Pour répondre à ces problématiques, une réforme de la police nationale a vu le jour, en application de la loi d’orientation et de programmation du ministère de l’Intérieur (LOPMI) appliquée à partir du 1er janvier 2024. Nos interlocuteurs sont unanimes sur cette réforme : elle n’a rien changé, voire aggravé certains problèmes. 

Rien changé car pour beaucoup des policiers interrogés, cette réforme n’est qu’un nouvel organigramme sans moyens supplémentaires, et pire pour cet enquêteur de l’ANPJ : « On est passés d’un fonctionnement régional, à un fonctionnement départemental, ce qui va à l’encontre de l’ADN de la police judiciaire et de la l’évolution de la criminalité. »

Pour cet enquêteur, l’échelle choisie influence directement les objectifs et les moyens alloués. « Nos chefs sont désormais en contact avec des préfets, qui ont pour seul objectif d’obtenir l’ordre dans leur département. Ils sont réorientés vers des missions courtes et locales, ce qui est complètement déconnecté de la criminalité actuelle. » 

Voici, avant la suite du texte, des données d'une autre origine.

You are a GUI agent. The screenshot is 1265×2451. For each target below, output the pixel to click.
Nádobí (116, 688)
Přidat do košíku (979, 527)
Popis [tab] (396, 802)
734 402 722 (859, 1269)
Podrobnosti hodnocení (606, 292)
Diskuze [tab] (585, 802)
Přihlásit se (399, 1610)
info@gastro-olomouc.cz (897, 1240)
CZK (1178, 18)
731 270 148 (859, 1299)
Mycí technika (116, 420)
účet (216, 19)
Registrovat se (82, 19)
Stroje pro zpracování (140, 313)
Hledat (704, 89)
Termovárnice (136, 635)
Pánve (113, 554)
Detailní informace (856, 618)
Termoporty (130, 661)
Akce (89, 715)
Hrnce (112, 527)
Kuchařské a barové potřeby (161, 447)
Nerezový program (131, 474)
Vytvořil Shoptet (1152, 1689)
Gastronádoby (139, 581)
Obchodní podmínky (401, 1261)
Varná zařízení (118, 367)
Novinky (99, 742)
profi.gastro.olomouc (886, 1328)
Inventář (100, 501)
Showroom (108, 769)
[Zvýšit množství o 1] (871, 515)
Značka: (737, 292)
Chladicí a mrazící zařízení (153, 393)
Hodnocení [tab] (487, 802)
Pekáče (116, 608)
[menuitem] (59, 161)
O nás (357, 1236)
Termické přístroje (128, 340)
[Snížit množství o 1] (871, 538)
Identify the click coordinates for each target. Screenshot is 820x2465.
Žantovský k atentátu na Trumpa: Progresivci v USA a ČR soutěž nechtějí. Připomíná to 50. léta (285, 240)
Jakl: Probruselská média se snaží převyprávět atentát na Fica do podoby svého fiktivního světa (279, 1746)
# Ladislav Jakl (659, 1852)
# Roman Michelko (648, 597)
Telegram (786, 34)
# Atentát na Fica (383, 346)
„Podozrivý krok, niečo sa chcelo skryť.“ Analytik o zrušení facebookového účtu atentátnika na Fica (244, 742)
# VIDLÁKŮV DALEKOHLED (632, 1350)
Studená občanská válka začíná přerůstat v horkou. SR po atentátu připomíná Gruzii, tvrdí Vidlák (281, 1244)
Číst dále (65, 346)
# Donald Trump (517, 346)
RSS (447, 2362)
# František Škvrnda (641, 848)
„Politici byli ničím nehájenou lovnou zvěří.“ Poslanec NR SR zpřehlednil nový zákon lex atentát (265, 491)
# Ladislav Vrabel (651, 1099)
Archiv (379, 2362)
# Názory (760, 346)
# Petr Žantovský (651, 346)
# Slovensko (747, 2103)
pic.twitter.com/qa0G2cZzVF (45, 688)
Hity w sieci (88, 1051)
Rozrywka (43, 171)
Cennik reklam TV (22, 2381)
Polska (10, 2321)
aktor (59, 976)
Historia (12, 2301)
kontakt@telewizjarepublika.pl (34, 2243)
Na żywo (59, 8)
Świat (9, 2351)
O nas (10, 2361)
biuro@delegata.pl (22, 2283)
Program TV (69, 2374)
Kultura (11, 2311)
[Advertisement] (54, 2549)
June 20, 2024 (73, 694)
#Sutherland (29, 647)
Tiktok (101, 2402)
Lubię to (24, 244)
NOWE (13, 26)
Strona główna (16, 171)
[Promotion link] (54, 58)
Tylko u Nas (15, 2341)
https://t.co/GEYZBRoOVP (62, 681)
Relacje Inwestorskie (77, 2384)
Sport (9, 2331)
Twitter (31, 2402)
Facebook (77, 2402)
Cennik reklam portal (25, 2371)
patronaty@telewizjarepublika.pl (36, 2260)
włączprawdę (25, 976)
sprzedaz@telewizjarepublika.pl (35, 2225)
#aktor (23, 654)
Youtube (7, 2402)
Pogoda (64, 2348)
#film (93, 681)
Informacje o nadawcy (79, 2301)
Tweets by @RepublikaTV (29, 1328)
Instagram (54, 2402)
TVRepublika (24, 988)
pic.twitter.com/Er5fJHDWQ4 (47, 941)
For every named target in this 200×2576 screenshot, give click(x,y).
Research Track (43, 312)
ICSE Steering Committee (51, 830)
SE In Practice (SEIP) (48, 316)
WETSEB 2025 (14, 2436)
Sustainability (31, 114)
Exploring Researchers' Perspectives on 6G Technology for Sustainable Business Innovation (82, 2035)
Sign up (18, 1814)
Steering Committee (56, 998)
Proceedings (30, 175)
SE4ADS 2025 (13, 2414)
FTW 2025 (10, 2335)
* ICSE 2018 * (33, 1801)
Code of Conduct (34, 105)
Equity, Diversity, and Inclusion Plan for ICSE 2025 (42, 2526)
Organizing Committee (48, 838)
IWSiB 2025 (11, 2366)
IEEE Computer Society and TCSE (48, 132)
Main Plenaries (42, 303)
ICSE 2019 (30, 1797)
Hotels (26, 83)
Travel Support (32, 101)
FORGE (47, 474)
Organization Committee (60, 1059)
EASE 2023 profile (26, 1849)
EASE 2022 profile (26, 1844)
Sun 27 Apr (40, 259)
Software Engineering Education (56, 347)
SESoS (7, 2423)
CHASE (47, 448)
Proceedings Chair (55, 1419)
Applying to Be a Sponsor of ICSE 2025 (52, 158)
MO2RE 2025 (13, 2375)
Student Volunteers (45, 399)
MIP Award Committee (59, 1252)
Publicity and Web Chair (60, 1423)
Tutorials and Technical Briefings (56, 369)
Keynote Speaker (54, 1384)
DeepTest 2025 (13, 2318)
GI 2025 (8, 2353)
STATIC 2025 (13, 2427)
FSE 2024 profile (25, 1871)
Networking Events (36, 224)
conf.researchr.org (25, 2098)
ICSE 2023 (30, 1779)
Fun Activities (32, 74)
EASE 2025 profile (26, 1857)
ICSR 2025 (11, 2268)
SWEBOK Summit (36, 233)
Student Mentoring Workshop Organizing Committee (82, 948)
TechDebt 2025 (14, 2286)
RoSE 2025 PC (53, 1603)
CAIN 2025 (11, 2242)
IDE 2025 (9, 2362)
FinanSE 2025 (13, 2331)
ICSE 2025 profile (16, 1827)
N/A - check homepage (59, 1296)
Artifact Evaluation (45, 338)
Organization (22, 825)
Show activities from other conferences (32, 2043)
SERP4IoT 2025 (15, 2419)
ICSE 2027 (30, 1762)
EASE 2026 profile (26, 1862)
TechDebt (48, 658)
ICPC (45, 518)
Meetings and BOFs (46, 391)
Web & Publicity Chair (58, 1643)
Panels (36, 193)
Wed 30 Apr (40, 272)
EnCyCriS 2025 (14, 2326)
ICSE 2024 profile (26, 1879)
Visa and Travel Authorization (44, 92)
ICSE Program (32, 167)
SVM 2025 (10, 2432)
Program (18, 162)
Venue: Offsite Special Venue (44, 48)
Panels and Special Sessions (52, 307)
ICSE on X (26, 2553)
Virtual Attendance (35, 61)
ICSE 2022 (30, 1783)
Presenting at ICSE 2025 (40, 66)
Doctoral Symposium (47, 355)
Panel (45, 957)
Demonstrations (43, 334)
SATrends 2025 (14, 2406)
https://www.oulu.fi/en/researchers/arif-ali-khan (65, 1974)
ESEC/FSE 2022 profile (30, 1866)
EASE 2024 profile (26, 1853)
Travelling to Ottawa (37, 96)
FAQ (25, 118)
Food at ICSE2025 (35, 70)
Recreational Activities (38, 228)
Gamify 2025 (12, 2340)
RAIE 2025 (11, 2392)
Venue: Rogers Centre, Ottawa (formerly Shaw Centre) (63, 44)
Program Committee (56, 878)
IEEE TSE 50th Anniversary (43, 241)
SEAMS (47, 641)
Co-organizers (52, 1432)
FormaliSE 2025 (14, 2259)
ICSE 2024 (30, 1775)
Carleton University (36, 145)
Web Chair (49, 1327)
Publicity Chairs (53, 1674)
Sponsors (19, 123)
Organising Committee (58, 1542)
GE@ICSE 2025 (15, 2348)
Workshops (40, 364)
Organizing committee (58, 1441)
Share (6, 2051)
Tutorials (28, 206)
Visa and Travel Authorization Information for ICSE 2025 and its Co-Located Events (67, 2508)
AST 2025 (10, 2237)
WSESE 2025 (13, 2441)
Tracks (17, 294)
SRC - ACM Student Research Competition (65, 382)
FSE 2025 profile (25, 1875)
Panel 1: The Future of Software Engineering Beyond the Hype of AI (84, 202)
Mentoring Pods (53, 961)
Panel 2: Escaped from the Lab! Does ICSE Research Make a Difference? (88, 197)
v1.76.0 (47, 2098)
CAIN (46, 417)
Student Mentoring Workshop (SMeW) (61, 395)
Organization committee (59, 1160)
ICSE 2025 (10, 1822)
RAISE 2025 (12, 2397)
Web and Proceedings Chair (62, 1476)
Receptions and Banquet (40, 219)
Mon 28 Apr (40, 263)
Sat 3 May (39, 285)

Une réforme « ratée », « qui va dans le mauvais sens », et dont le bilan un an après n’est pas près de voir le jour. Une seule solution permettrait d’y voir plus clair pour l’historien Julien Sapori : « Une commission d’enquête parlementaire. Le travail rendu en mai dernier par la commission d’enquête sénatoriale sur le narcotrafic a été remarquable. Mais, à ma connaissance, personne n’envisage cette piste. » Après l’échec des différents gouvernements, à nos parlementaires de s’attaquer à cette crise profonde qui paralyse la justice française ?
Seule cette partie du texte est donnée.